THE NAMES OF RIVERS
Horrifying secrets hold a dysfunctional family together in Buckman's intensely written second novel, set in the small Midwest town where Bruno Konick, a guilt-ridden World War II veteran, is struggling to make sense of the choices that have essentially destroyed his two sons and now threaten to ruin his grandson. Bruno's son Bruce, battling the external fury of combat and the internal storm of his lust for another soldier, exploded a grenade in his foxhole in Vietnam, maiming himself. Now a hopeless drunk, he roams the town, buying beer with money stolen from his father. Bruno's other son, Len, also a Vietnam vet, shoots heroin, visits prostitutes and fights the memory of a childhood sexual assault by his brother. Len is glad that Bruce was disfigured in the war: he sees it as a sort of divine retribution, but he can neither understand why his brother can never seek his forgiveness, nor why his father refuses to face what happened. Bruno chooses to ignore the pain and suffering around him, closing off his small, tortured life until he must confront Bruce's grisly death and the prospect of his grandson, Luke, joining the marines to relive the imagined glory days of his elders. Buckman (Water in Darkness) displays a remarkably exacting touch with his lead characters and supporting cast, guiding the reader through a tangle of misery and chaos with his surefooted storytelling skills.

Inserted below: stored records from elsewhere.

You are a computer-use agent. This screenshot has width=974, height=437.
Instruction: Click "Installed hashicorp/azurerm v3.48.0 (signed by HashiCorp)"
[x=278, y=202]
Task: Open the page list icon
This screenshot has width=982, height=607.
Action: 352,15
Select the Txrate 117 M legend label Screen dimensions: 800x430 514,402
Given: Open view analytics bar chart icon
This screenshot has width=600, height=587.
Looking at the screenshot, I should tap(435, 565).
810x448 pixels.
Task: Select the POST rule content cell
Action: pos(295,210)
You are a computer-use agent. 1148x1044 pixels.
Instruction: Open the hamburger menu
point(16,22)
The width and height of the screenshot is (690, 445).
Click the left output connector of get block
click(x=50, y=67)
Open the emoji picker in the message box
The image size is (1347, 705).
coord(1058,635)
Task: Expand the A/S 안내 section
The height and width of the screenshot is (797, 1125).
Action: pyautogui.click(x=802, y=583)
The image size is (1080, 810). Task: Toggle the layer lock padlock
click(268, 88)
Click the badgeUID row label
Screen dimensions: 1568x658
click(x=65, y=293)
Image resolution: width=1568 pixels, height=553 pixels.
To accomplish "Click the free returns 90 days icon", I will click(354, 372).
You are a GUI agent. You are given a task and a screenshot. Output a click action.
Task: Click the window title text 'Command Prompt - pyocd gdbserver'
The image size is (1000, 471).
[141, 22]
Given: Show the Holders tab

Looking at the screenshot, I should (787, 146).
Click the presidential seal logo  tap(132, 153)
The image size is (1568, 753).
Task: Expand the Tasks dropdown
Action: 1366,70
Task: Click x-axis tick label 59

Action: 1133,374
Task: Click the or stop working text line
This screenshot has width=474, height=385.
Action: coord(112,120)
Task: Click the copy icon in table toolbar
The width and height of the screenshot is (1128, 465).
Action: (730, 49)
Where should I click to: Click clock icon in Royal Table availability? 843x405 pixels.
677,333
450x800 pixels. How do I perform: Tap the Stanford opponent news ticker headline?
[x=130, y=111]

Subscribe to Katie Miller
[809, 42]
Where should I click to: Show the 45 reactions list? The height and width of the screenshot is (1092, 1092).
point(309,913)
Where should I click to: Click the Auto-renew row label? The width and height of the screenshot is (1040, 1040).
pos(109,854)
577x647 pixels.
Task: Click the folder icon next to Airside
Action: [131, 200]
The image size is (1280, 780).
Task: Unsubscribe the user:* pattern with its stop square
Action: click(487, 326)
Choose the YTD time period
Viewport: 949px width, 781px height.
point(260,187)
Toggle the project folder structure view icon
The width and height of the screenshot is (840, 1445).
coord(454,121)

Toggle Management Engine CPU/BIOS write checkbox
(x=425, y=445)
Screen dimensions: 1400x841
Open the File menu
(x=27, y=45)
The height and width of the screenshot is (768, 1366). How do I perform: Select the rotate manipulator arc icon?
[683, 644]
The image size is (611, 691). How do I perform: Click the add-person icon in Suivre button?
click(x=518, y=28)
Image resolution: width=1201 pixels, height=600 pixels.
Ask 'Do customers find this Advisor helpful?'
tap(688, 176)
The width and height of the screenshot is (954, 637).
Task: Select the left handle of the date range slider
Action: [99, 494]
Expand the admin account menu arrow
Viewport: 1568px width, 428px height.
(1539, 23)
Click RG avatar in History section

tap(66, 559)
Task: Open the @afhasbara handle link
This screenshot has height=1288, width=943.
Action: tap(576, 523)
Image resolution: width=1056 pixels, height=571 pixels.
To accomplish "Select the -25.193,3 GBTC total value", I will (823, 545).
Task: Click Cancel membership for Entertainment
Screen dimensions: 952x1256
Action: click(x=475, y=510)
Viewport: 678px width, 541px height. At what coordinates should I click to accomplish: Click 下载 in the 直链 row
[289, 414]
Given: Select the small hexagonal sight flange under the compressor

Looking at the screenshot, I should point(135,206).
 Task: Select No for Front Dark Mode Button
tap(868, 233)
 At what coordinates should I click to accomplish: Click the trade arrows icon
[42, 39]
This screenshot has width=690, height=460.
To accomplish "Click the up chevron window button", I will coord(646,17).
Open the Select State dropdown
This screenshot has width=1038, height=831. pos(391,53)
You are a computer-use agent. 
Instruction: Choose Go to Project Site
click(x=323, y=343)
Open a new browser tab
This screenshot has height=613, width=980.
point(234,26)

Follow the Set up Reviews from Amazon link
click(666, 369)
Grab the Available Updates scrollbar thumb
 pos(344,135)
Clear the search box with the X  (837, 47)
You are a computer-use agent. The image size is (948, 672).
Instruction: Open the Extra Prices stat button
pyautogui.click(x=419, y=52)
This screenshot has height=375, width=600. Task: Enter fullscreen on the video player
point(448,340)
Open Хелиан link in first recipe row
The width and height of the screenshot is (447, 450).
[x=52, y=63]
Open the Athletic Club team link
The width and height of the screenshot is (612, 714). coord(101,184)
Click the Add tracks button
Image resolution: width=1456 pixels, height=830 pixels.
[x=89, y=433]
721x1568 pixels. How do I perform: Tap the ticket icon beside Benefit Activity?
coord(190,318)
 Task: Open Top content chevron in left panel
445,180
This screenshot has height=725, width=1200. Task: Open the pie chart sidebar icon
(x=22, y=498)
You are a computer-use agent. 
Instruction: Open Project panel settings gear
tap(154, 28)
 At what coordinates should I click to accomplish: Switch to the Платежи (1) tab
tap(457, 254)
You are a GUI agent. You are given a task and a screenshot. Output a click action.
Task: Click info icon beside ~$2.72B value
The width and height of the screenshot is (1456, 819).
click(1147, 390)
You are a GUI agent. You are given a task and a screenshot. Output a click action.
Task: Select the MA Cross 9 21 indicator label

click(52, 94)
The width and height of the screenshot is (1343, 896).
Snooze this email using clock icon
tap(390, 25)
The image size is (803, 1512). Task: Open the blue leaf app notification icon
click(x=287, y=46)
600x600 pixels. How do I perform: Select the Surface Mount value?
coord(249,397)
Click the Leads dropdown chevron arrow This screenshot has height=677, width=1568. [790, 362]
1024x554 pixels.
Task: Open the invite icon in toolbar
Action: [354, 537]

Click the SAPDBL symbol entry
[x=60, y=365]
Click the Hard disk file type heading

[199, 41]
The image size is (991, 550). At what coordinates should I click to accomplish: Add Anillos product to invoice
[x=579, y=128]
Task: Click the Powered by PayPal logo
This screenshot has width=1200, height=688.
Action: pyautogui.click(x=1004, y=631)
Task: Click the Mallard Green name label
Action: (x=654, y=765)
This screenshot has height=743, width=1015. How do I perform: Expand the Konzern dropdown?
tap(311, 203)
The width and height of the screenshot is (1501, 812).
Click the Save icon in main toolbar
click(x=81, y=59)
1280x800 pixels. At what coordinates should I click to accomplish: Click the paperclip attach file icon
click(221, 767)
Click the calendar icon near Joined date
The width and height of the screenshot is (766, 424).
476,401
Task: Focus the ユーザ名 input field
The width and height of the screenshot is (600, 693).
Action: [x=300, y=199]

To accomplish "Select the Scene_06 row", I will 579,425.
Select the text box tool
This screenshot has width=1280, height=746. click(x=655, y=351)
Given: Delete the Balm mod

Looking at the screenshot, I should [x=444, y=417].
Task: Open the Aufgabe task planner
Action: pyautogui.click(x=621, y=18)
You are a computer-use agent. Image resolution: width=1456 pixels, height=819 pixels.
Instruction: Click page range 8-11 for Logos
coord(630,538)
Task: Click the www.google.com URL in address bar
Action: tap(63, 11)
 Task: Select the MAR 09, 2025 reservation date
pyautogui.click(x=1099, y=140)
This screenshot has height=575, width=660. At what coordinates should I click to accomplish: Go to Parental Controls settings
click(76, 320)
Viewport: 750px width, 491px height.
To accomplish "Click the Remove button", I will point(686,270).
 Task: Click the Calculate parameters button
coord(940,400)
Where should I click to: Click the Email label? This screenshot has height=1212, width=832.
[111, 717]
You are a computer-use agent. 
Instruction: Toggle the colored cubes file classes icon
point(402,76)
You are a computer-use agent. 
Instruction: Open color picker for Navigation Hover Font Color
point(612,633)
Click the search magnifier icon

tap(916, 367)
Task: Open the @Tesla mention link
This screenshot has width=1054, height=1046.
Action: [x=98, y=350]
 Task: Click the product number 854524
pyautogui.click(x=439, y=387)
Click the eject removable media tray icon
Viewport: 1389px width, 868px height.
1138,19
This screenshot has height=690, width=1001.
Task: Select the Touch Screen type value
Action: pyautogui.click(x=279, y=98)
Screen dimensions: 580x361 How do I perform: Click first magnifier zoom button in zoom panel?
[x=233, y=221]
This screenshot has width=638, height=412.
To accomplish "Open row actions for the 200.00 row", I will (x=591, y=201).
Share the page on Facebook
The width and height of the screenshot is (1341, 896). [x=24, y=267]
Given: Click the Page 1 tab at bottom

He scores with a bounty of themes touching fathers and sons, dark family secrets, revenge and redemption, tying it all up in a stunning but believable conclusion. (June)
Forecast:Buckman is carving a niche for himself as an unblinking observer of the horrors of war, especially Vietnam. His second novel deserves to be widely reviewed, and if it is, the coverage should raise his profile.